"""

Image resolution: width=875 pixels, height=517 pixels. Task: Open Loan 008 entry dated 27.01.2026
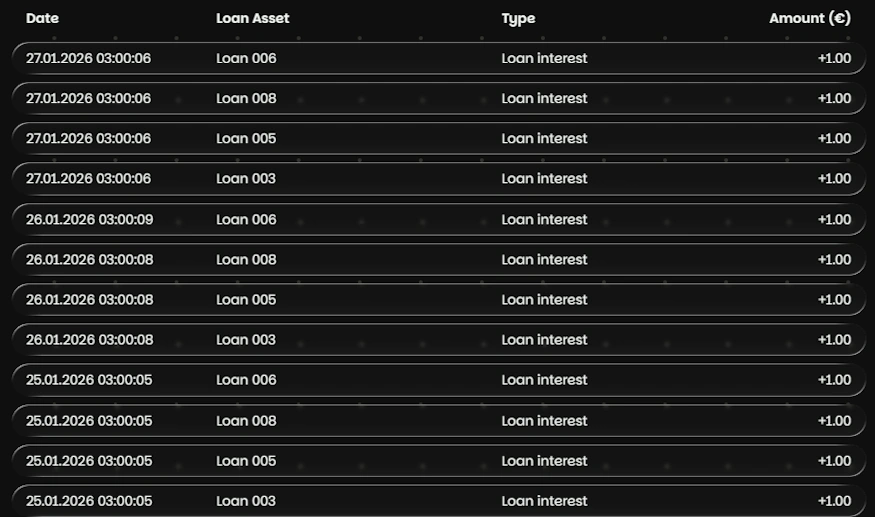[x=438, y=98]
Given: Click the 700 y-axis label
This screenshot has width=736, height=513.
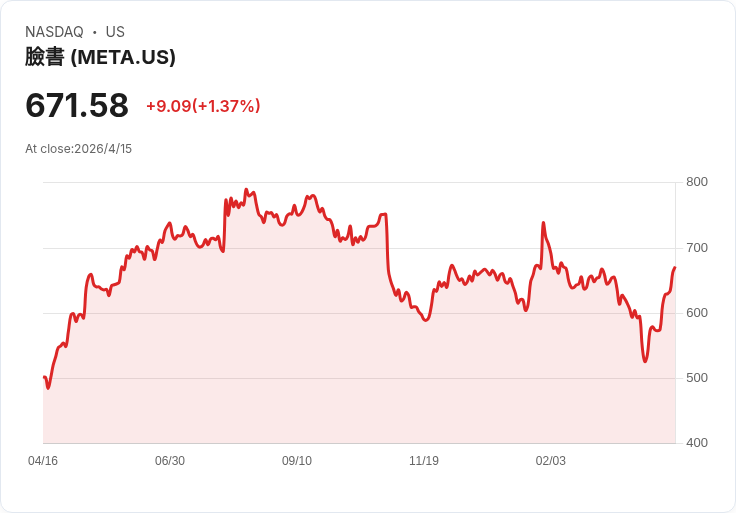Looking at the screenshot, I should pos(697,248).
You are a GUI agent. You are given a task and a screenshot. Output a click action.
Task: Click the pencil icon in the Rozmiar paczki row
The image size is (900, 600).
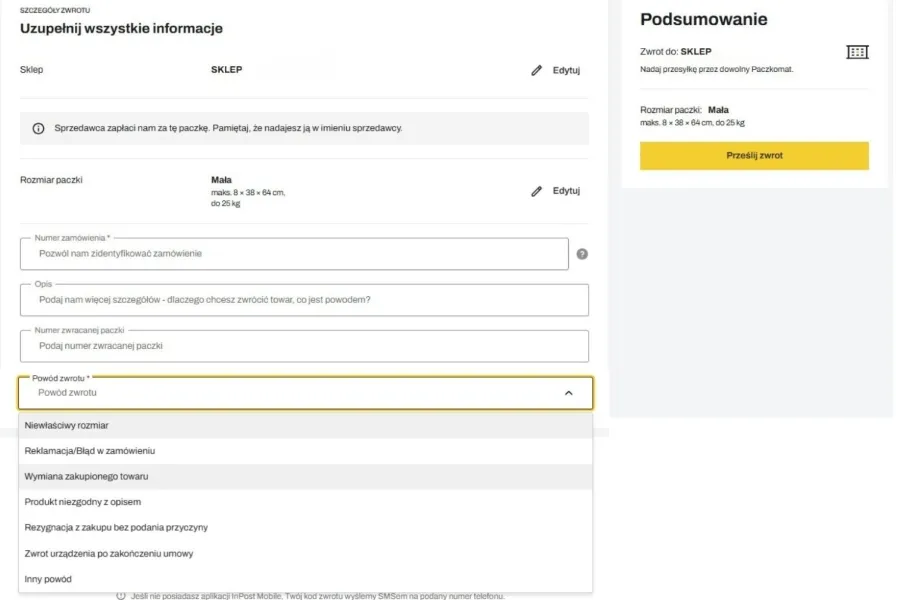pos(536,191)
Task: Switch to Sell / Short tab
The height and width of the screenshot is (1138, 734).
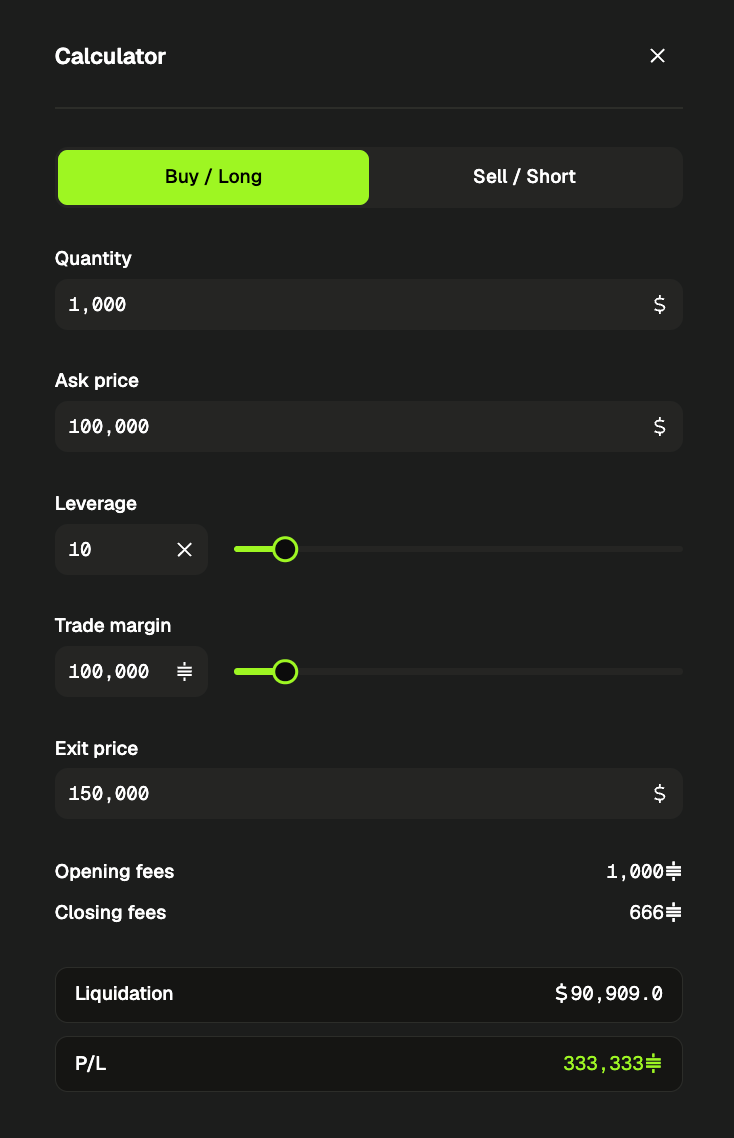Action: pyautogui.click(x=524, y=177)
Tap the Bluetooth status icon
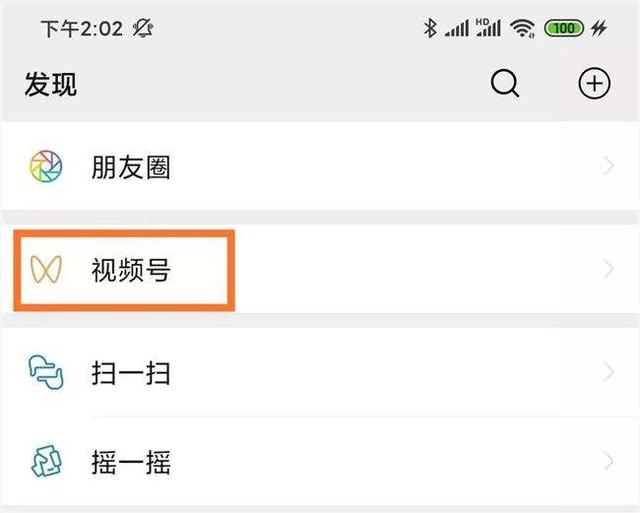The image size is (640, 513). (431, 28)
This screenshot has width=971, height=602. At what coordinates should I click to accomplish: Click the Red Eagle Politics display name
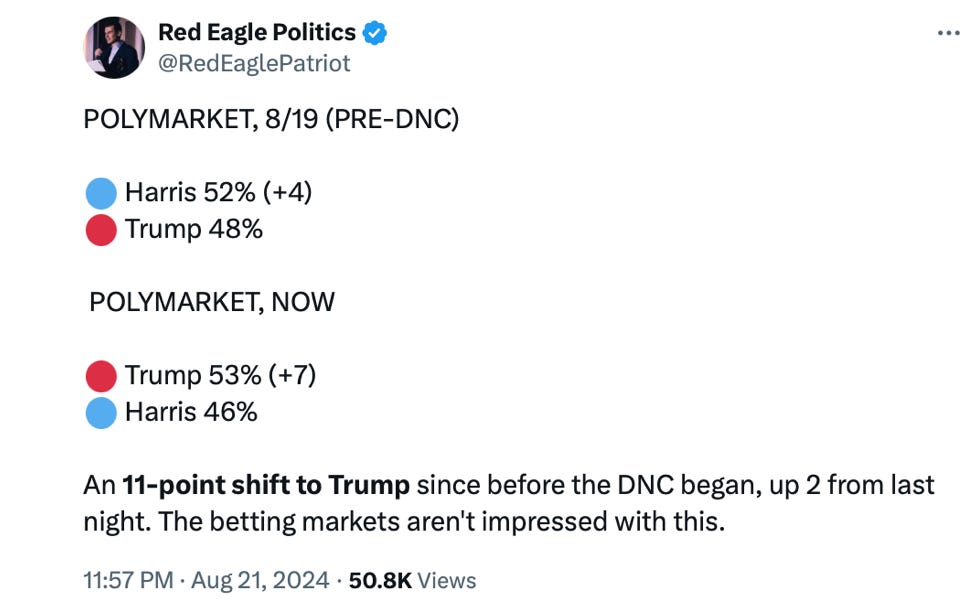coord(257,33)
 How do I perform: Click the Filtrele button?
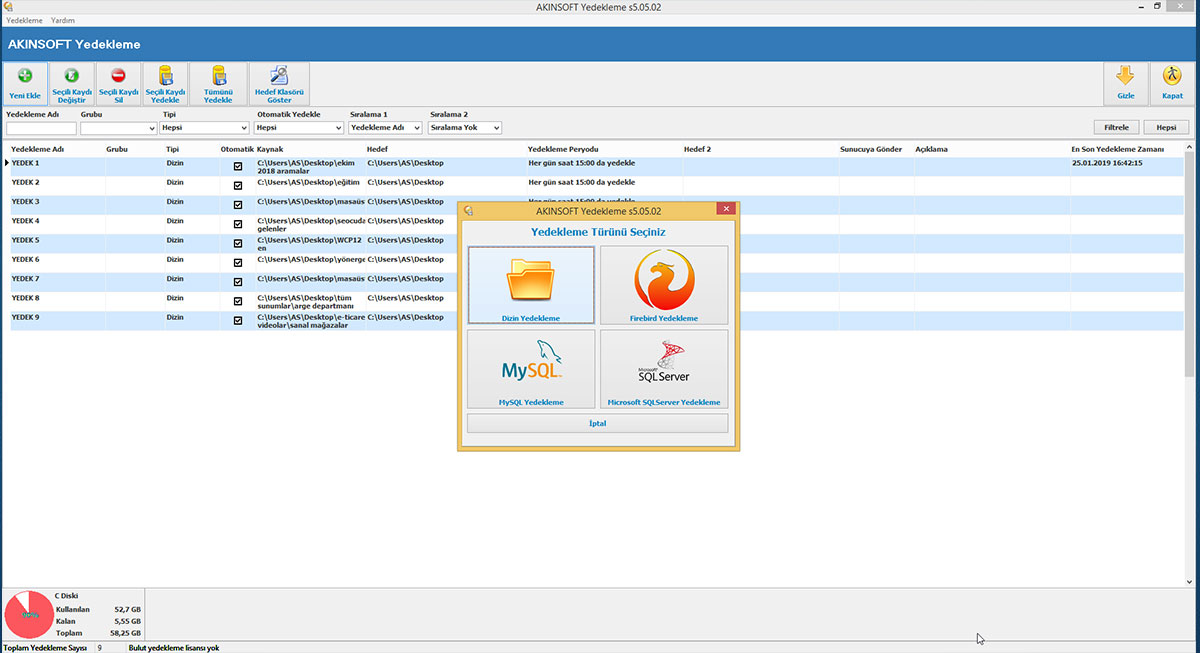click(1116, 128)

"""

**Brief**
Beginning with the line where "The height and" appears, transcribe the records above word for word through their last line, and include no pictures.

**Written reply**
The height and width of the screenshot is (1138, 734).
Action: pyautogui.click(x=524, y=177)
Tap the Bluetooth status icon
The image size is (640, 513). (431, 28)
This screenshot has width=971, height=602. At what coordinates should I click to accomplish: Click the Red Eagle Politics display name
coord(257,33)
 How do I perform: Click the Filtrele button?
click(1116, 128)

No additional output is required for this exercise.